One of Hollywood legends, Arthur Penn was also here, known for his demystifications of Hollywood. He happily spoke about his work and pointless American wars, demystification of American history and his bold plays with myths. Arthur Penn created the unforgettable “Bonnie and Clyde”, “The Left Handed Gun”, “Night Moves”, “Little Big Man”, “Alice’s Restaurant”, “The Miracle Worker”, “The Chase” and many others.
In this whole tribute to timeless art, the photographs of the well-known “Magnum” agency, which has been writing our visual memory for 60 years, founded in 1940es by Henri Cartie-Breson and Robert Cappa, fitted in interestingly. These photographs really brought to life the legends in a different way, as Magnum does it spontaneously, and they revised myths.

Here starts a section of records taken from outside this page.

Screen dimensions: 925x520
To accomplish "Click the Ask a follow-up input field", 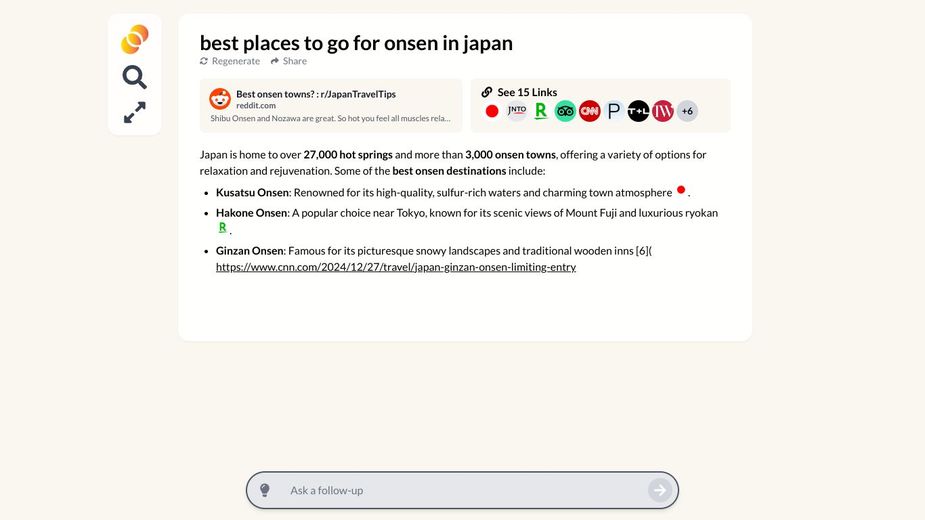I will (x=460, y=490).
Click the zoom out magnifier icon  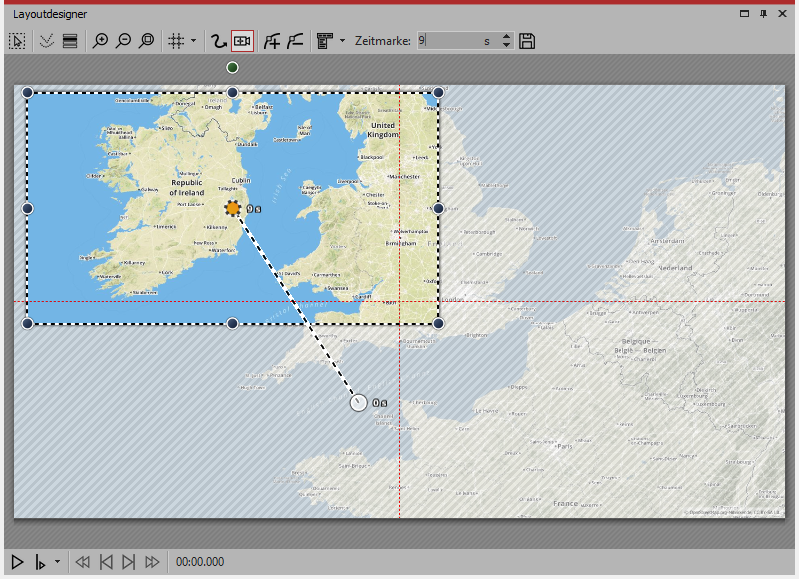(123, 41)
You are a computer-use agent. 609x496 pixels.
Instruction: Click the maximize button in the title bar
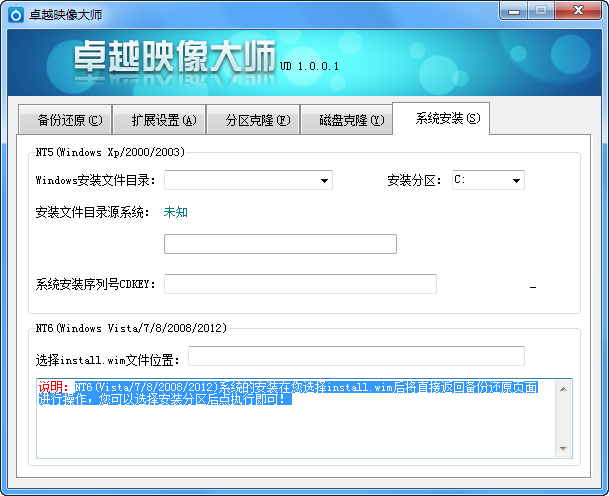coord(541,11)
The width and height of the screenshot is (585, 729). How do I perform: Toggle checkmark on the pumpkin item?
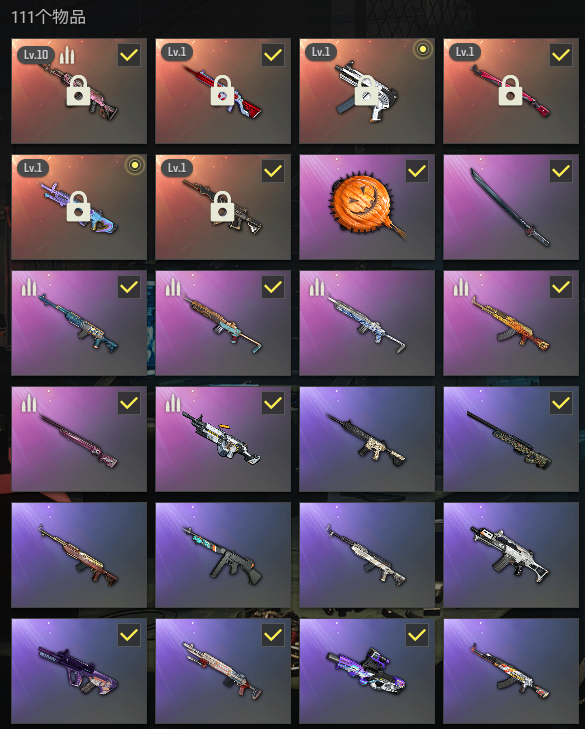coord(417,171)
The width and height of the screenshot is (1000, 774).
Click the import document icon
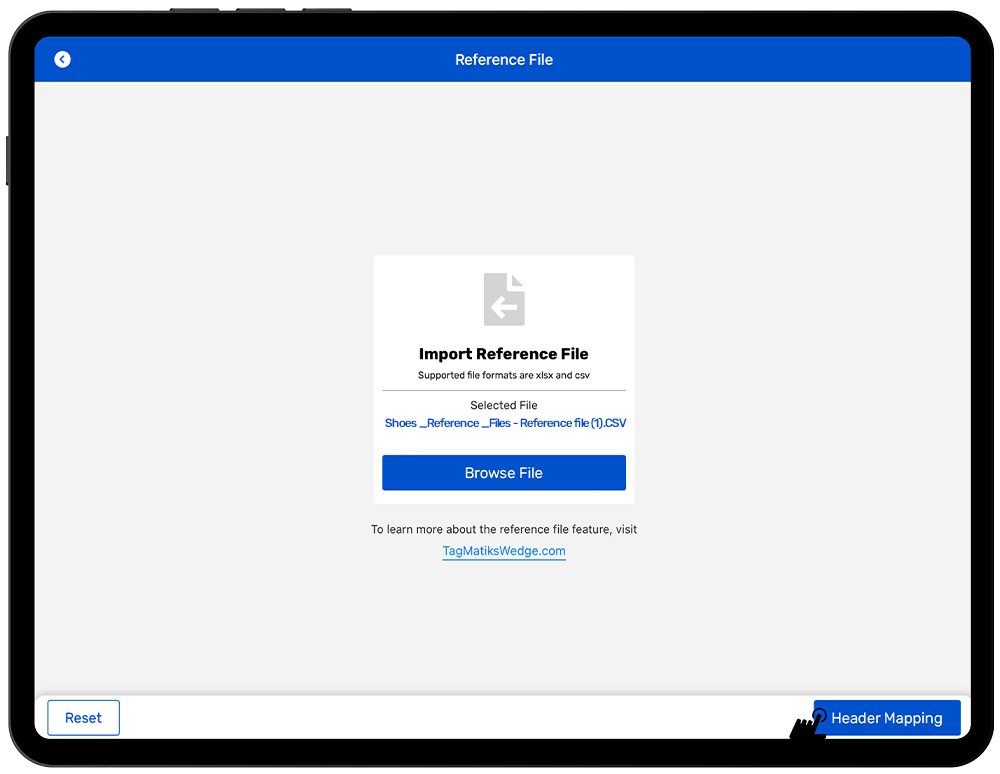(504, 299)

All of this was even more interesting if there is a parallel made with what Berlin has to offer to visitors in its modern film museum found at Postdamer Platz itself. Everything in it is digitalized and made with the most contemporary technology, but many things are missing for it to have its true essence, because the German film, to which this museum is dedicated, can not make it. Within all of this, it seems that Berlin tries to bring artistic and contemporary history together, revise world myths and focus and open towards different cultures and their heritage that, in line with it being turned towards the future (in any way) should also bring the necessary freshness.